In order to get a closer look at the process, this Register reporter visited the Allen County airport on Thursday, where multiple planes were being filled with chemicals and “cover crop” before making their rounds.
Matt Orth is a pilot who has been flying for 15 years, and had just landed after a run when he spoke to the Register.
He was specifically depositing a “cover crop” on select fields, which he explained is a substance composed of cereal rye, radishes and turnips.
Cover crops are a part of no-till programs, Orth said, and “we’re putting it in the standing crop right before harvest.”
“Hopefully it gets a rain and comes up before they even harvest the crop,” he said.
“It covers the ground during the wintertime, and helps use up the excess nitrogen in the soil so that the nitrogen doesn’t leach into the water,” especially after periods of heavy rain.
“Nitrogen is the fertilizer for corn,” Orth noted. “They’ll put fertilizer down, and whatever that corn crop doesn’t use, this crop will use the rest of it.”
He also said that cover crops can “keep the soil active and working all year,” as well as “help keep the weeds down.”
Cover crops likewise help provide grazing for cattle and protect against soil erosion, which are two of the many reasons why the government provides incentives for the practice.
REGARDING the task of flying the aircraft, Orth said that “we just set a line, usually on the edge of the field. And it’s 65- or 70-foot swaths.”
“We just fly back and forth every 65 or 70 feet.”
“For cover crop, I’ll just back-to-back it,” Orth said, drawing in the dust on top of a wheel well.
“When we’re doing liquid, it’s more like a race track. … You come down one edge, you come down the other edge until you get to the middle.”

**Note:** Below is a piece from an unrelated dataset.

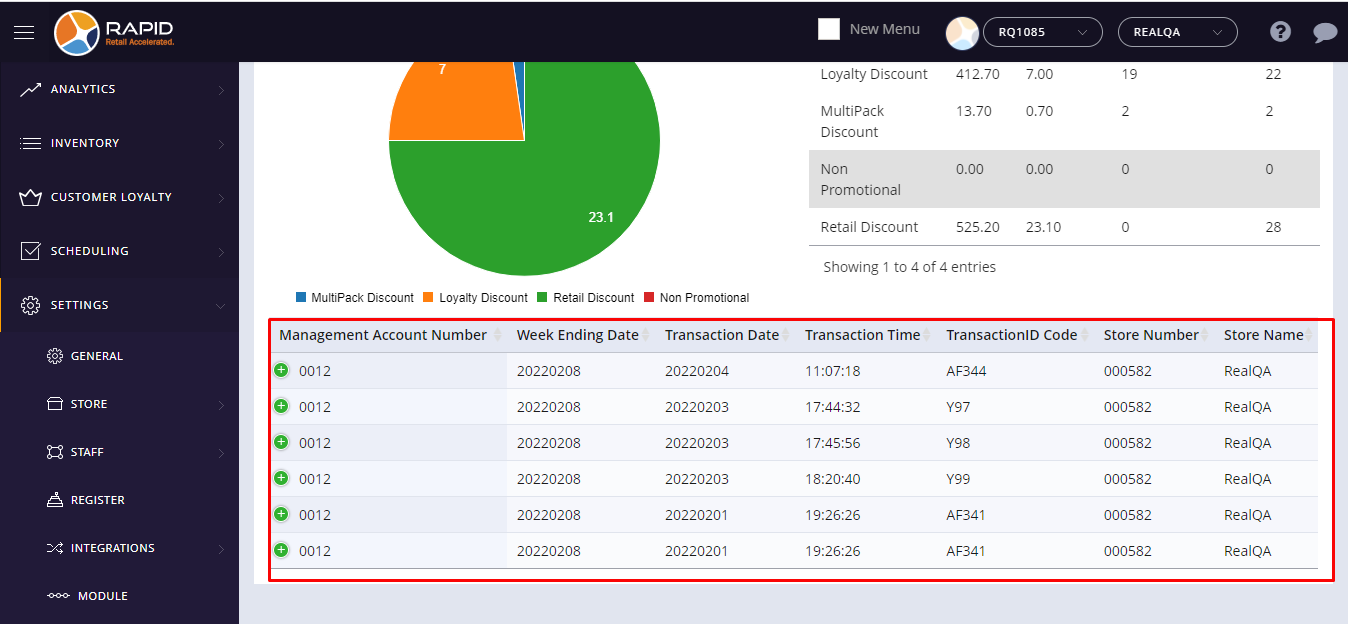This screenshot has width=1348, height=624.
Task: Click green plus icon for transaction Y99
Action: (x=281, y=478)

What’s the greatest challenge when crop dusting?
“Everything. Everything,” Orth said.
“The environmental factors, the surroundings, watching all around you.”
And there are several things to watch out for, Orth said, where computer-generated maps can only help so much.
“Peoples’ houses, honey bees … the mapping program shows any of the organics, beehives and stuff that are registered with the state.”
Beyond having to dodge spraying certain things on the ground, what’s the craziest thing that ever happened to you while you were crop-dusting?
“Engine failure,” Orth said. “I landed in an alfalfa field.”
ENGINES were roaring nearby when Roy Louk explained some of the details of spraying for insects, as he added the appropriate chemicals to water and then pumped them into the small aircraft nearby.
After working for AG Choice in Moran over the past three years, “I can’t even name all the worms we’re after!” he exclaimed.
He then produced a list of undesirables that included: grasshoppers, aphids, armyworms, chinch bugs, corn rootworms, cutworms, European corn borers, flea and leaf beatles, webworms, billbugs, stalk borers, and the dreaded corn earworm.
Farmers loath the corn earworms especially, since “they’ll go in there and eat the beans right out of the pod.”
This is why “you can have almost a total loss if you don’t spray,” chimed in Todd Strickler from the LeRoy COOP.
THE agriculture and crop-dusting specialists interviewed were also sensitive to how the practice is perceived, especially by environmental groups.
There’s frustration in the voices of many of those who spoke, as it’s clear the farmers involved are treading a fine line between being successful agriculturally while being cognizant of peoples’ concerns.
The farmers and pilots “do care about what they’re doing,” explained Ryan Dawnson, also of LeRoy COOP.
“Unfortunately, they get blamed for a lot of issues,” he added, despite keeping an eye out for organic fields, beehives and paying careful attention to wind patterns.
Whether such divergences in perception can be overcome is impossible to say, but in the meantime, the dusters will keep taking to the skies.